## EXERCISE INSTRUCTIONS
Beginning at the line that contains "Click the public globe privacy icon" and continuing through the end of the listing, reproduce those lines with every occurrence of "screenshot" changed to "image". Leave all other text unchanged.

## DATA FOR PROCESSING
☆ ☆ ☆ ☆ ☆ ☆ ☆

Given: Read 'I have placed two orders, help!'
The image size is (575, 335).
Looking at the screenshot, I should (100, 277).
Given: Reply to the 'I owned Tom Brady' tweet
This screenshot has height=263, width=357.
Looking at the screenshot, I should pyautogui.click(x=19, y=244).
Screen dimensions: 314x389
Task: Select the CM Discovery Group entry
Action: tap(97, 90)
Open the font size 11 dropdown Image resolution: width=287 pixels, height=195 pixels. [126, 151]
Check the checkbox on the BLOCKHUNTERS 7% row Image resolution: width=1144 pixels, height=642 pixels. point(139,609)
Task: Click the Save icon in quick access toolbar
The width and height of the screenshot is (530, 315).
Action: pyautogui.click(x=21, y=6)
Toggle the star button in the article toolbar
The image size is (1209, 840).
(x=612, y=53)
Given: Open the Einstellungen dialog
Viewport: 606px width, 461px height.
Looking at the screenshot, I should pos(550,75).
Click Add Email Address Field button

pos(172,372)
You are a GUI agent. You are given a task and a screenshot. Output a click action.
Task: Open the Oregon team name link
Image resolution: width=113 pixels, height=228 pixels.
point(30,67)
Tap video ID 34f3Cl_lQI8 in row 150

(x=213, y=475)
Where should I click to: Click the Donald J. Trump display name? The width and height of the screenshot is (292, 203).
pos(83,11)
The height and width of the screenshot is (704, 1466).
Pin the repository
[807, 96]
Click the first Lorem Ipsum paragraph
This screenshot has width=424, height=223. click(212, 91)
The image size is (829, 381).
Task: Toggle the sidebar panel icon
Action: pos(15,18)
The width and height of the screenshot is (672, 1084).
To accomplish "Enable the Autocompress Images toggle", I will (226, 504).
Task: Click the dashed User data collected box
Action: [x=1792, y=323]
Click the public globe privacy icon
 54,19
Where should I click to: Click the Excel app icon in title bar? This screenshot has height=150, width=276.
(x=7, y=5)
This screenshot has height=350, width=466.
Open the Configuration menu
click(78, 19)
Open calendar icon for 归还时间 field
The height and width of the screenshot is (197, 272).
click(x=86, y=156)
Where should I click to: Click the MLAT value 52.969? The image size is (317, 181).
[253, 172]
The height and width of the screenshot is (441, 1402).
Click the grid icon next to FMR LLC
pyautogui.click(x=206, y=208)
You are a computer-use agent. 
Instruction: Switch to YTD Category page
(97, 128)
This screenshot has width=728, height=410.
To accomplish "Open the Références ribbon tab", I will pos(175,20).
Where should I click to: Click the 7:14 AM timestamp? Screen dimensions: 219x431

☆ ☆ ☆ ☆ ☆ ☆ ☆

## EXPECTED ANSWER
Click the public globe privacy icon
 54,19
Where should I click to: Click the Excel app icon in title bar? This image has height=150, width=276.
(x=7, y=5)
This image has height=350, width=466.
Open the Configuration menu
click(78, 19)
Open calendar icon for 归还时间 field
The height and width of the image is (197, 272).
click(x=86, y=156)
Where should I click to: Click the MLAT value 52.969? The image size is (317, 181).
[253, 172]
The height and width of the image is (441, 1402).
Click the grid icon next to FMR LLC
pyautogui.click(x=206, y=208)
You are a computer-use agent. 
Instruction: Switch to YTD Category page
(97, 128)
This image has width=728, height=410.
To accomplish "Open the Références ribbon tab", I will pos(175,20).
Where should I click to: Click the 7:14 AM timestamp? Screen dimensions: 219x431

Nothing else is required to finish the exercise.